Temperature Warning for m.2 SSD NVMe

lotustechie

Dabbler
Joined
Jun 3, 2020
Messages
27
I'm receiving a temperature warning for the m.2 controller when I power on the device.
Device: /dev/nvme0, Critical Warning (0x02): Temperature.

I didn't see any other posts with this issue that I can find. I'm using an ASRock B450 Pro4 motherboard and a 250 GB Crucial P2 NVMe m.2 SSD. It's a brand new device that I just built and I'm completely new to the FreeBSD arch.
 

Samuel Tai

Never underestimate your own stupidity
Moderator
Joined
Apr 24, 2020
Messages
5,399
What does smartctl -a /dev/nvme0 show?
 

lotustechie

Dabbler
Joined
Jun 3, 2020
Messages
27
0°C

Maybe the board/controller doesn't support SMART or it needs to be enabled in the BIOS?
=== START OF INFORMATION SECTION ===
Model Number: CT250P2SSD8
Serial Number: 2012E296505C
Firmware Version: P2CR010
PCI Vendor/Subsystem ID: 0xc0a9
IEEE OUI Identifier: 0x6479a7
Total NVM Capacity: 250,059,350,016 [250 GB]
Unallocated NVM Capacity: 0
Controller ID: 1
Number of Namespaces: 1
Namespace 1 Size/Capacity: 250,059,350,016 [250 GB]
Namespace 1 Formatted LBA Size: 512
Namespace 1 IEEE EUI-64: 6479a7 fff0001969
Local Time is: Fri Jun 5 00:12:20 2020 EDT
Firmware Updates (0x12): 1 Slot, no Reset required
Optional Admin Commands (0x001f): Security Format Frmw_DL NS_Mngmt Self_Test
Optional NVM Commands (0x005e): Wr_Unc DS_Mngmt Wr_Zero Sav/Sel_Feat Timestmp
Maximum Data Transfer Size: 64 Pages
Warning Comp. Temp. Threshold: 70 Celsius
Critical Comp. Temp. Threshold: 85 Celsius

Supported Power States
St Op Max Active Idle RL RT WL WT Ent_Lat Ex_Lat
0 + 4.50W - - 0 0 0 0 0 0
1 + 2.70W - - 1 1 1 1 0 0
2 + 2.16W - - 2 2 2 2 0 0
3 - 0.0700W - - 3 3 3 3 1000 1000
4 - 0.0020W - - 4 4 4 4 5000 55000

Supported LBA Sizes (NSID 0x1)
Id Fmt Data Metadt Rel_Perf
0 + 512 0 1
1 - 4096 0 0

=== START OF SMART DATA SECTION ===
SMART overall-health self-assessment test result: FAILED!
- temperature is above or below threshold

SMART/Health Information (NVMe Log 0x02)
Critical Warning: 0x02
Temperature: 0 Celsius
Available Spare: 100%
Available Spare Threshold: 5%
Percentage Used: 0%
Data Units Read: 492,617 [252 GB]
Data Units Written: 12,137 [6.21 GB]
Host Read Commands: 1,094,694
Host Write Commands: 134,455
Controller Busy Time: 27
Power Cycles: 11
 

Samuel Tai

Never underestimate your own stupidity
Moderator
Joined
Apr 24, 2020
Messages
5,399
No, you’re getting results from smartctl. This particular NVMe doesn’t appear to have a working temperature sensor.
 

BenMoores

Cadet
Joined
Nov 21, 2020
Messages
4
I can also confirm these crucial P2 NVME SSDs don't appear to report temperature correctly, but I've done a little more digging.
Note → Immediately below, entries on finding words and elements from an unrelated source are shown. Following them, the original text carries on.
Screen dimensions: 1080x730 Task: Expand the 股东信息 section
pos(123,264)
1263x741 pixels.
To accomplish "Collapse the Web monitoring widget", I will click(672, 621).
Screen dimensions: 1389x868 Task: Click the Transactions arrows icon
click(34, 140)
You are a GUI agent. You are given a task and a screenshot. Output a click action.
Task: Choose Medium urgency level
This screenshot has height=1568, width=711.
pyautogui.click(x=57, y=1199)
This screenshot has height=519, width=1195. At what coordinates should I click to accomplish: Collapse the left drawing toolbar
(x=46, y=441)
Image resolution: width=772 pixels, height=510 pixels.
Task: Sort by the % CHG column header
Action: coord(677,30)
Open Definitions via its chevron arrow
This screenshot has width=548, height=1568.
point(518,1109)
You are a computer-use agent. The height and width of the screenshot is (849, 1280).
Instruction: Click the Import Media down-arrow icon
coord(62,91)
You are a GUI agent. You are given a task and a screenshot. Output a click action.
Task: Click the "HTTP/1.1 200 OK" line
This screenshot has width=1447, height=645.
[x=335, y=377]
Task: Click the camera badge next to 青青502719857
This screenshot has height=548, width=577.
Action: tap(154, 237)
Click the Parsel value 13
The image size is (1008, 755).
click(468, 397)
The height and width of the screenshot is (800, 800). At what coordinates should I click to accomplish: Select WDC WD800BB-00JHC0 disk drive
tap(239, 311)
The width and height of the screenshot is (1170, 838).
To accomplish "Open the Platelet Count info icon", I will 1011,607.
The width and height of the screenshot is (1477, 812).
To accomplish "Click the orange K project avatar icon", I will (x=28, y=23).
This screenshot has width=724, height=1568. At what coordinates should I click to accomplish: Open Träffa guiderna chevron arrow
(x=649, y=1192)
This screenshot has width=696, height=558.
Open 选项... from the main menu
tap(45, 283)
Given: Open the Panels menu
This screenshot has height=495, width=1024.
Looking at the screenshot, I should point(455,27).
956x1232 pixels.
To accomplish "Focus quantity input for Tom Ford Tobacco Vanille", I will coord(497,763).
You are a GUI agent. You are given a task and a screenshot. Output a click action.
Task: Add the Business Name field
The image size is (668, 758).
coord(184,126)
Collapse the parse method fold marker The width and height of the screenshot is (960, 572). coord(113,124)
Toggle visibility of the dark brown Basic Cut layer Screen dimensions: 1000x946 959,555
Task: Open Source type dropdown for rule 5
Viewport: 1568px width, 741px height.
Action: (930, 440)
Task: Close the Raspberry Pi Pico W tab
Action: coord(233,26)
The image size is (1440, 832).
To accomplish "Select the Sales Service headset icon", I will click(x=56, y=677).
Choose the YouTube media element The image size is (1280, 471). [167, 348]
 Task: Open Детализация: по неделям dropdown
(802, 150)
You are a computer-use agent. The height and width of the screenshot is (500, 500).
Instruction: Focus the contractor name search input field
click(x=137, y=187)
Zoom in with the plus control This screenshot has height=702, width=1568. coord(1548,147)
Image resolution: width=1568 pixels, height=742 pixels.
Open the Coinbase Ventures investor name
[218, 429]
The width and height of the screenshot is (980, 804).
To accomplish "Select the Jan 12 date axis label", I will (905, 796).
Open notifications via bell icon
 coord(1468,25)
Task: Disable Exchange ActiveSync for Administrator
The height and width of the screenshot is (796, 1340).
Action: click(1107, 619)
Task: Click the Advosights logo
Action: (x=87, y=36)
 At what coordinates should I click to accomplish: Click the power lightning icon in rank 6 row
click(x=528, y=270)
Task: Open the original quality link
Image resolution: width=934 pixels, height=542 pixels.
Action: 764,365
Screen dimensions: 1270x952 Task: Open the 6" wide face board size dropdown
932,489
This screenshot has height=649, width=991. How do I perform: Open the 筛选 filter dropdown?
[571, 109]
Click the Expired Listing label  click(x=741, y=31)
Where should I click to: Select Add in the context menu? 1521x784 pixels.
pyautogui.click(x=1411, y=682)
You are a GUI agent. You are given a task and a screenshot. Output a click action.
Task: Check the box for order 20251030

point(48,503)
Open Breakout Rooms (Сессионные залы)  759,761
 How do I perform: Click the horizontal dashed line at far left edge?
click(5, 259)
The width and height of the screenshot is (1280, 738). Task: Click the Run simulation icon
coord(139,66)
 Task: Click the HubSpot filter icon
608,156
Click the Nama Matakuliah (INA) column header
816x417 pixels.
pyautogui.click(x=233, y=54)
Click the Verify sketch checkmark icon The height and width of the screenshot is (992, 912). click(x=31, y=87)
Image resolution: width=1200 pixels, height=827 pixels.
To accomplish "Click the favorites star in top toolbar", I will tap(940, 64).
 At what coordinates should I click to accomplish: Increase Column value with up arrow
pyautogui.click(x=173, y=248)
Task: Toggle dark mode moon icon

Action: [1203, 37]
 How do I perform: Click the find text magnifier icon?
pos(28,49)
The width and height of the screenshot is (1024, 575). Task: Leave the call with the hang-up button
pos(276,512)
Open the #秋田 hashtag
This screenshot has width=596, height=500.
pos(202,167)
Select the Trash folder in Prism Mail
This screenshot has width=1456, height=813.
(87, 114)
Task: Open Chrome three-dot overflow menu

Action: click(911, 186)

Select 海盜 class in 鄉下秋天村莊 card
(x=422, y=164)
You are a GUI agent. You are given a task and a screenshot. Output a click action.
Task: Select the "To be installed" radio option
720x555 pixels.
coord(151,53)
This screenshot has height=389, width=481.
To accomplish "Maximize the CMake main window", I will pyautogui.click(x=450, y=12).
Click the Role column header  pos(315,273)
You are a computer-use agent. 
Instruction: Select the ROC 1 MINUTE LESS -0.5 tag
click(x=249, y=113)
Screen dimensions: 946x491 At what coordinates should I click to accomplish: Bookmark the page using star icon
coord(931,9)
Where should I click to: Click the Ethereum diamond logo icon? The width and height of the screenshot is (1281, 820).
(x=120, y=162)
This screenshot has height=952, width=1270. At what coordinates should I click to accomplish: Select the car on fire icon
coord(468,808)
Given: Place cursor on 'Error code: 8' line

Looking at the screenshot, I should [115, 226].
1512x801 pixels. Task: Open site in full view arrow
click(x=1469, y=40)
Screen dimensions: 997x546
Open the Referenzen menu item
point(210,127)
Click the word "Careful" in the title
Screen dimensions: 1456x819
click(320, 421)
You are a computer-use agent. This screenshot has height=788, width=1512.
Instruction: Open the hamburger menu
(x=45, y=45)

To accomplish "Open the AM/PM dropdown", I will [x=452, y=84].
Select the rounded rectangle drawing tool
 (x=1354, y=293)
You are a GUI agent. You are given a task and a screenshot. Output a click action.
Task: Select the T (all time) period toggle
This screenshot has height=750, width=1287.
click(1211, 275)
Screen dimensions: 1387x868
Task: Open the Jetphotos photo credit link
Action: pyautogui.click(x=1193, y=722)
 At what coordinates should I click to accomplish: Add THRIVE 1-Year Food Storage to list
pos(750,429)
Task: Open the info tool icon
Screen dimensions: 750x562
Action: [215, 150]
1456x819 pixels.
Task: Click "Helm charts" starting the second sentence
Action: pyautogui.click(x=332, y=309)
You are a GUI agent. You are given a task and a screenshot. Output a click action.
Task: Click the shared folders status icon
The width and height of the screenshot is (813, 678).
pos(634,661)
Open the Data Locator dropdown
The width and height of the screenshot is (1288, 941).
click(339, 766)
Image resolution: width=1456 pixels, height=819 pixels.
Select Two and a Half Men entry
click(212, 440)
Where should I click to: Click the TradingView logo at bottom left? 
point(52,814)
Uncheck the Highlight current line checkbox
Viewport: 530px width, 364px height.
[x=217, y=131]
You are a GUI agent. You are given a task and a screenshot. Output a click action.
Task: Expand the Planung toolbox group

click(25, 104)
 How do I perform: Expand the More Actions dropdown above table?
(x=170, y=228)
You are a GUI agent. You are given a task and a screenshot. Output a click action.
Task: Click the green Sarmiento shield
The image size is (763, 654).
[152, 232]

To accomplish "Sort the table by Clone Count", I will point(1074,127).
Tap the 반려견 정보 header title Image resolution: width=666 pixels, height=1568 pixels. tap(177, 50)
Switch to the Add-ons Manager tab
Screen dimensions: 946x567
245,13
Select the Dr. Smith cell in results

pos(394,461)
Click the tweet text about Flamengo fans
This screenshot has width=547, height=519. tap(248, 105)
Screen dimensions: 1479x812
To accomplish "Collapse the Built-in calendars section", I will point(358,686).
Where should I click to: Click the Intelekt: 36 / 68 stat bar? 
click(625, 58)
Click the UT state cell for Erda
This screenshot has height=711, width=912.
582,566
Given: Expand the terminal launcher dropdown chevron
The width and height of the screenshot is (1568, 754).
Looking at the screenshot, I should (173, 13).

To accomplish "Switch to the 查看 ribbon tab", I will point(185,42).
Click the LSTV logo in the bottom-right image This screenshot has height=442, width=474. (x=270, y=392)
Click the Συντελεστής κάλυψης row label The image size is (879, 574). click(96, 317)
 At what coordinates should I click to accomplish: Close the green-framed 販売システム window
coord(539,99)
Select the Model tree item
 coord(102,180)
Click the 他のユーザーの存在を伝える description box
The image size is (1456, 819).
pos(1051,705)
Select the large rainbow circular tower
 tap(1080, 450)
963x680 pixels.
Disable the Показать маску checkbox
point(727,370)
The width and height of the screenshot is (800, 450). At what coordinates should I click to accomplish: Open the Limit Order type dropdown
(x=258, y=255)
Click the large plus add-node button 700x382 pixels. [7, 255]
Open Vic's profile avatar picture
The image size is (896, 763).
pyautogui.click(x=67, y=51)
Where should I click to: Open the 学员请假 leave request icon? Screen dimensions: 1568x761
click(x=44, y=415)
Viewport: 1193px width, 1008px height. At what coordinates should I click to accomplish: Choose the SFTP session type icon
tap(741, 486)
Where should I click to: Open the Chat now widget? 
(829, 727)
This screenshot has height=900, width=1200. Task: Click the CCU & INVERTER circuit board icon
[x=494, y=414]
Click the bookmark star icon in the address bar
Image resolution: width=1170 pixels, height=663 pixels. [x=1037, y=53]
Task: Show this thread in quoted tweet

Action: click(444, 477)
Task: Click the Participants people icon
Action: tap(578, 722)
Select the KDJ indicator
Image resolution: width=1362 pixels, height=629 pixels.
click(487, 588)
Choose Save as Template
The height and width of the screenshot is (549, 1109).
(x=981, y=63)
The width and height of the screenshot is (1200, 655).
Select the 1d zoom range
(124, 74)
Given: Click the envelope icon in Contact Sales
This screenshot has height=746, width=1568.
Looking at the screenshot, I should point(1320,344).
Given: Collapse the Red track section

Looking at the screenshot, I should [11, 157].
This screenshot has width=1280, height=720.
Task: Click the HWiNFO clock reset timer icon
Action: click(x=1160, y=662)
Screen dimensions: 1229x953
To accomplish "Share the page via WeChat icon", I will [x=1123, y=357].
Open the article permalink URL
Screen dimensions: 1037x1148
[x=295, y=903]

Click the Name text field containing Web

I've got two CT250P2SSD8 with firmware P2CR010. Both consistently report temperatures around 0-3 degrees celsius in truenas. In windows using the 'crucial storage executive tool' I get temperatures reporting around 30 celsius.

It may just be coincidence, but from the output from nvmecontrol it looks like the drives are reporting temperature as tenths of a degree celsius, e.g. a value of 123 -> 12.3 celsius.

E.g.
nvmecontrol logpage -p 2 -x nvme0 | grep "000:"
000: 64011900 00000005 00000000 00000000 00000000 00000000 00000000 00000000

logpage 2 is the smart data, and the raw 'composite temperature' bytes are 1 and 2. In the above case 0x119 = 281.

Subsequent readings give values like 0x114 0x115 0x116 0x12a. Corresponding to values 276 to 298, and if my guess is correct, this would be 27.6 to 29.8 celsius.

It may just be coincidence that the numbers line up with my room temperature, but given that the windows tool does report correct values, there must be a method of getting the real temperature.

There doesn't appear to be any method of applying vendor specific corrections to nvme data reported by smartmontools.

I'm going to attempt contacting crucial to see if they have any opinion, but I don't hold out much hope.
 

BenMoores

Cadet
Joined
Nov 21, 2020
Messages
4
This is the response from crucial/micron. I had only told them I was having trouble with temperature reports in Linux, none of the details...

Firstly we apologies for the inconvenience with your SSD. We would like to inform you that there is no actual risk to the health of the drive, this is just an error in with P2 SSD data. It is being reported to a host system. Our engineering team is working on this issue and a fix will be included in the next firmware update, but there is not an ETA at this time.
 

CSP-on-FN

Dabbler
Joined
Apr 16, 2015
Messages
15
This is the response from crucial/micron. I had only told them I was having trouble with temperature reports in Linux, none of the details...

Thank you Ben,

I recently installed the 500GB version of this Crucial P2 SSD drive - model CT500P2SSD8 - via a PCIe adapter, and mine has the exact same Firmware version as yours (no surprise).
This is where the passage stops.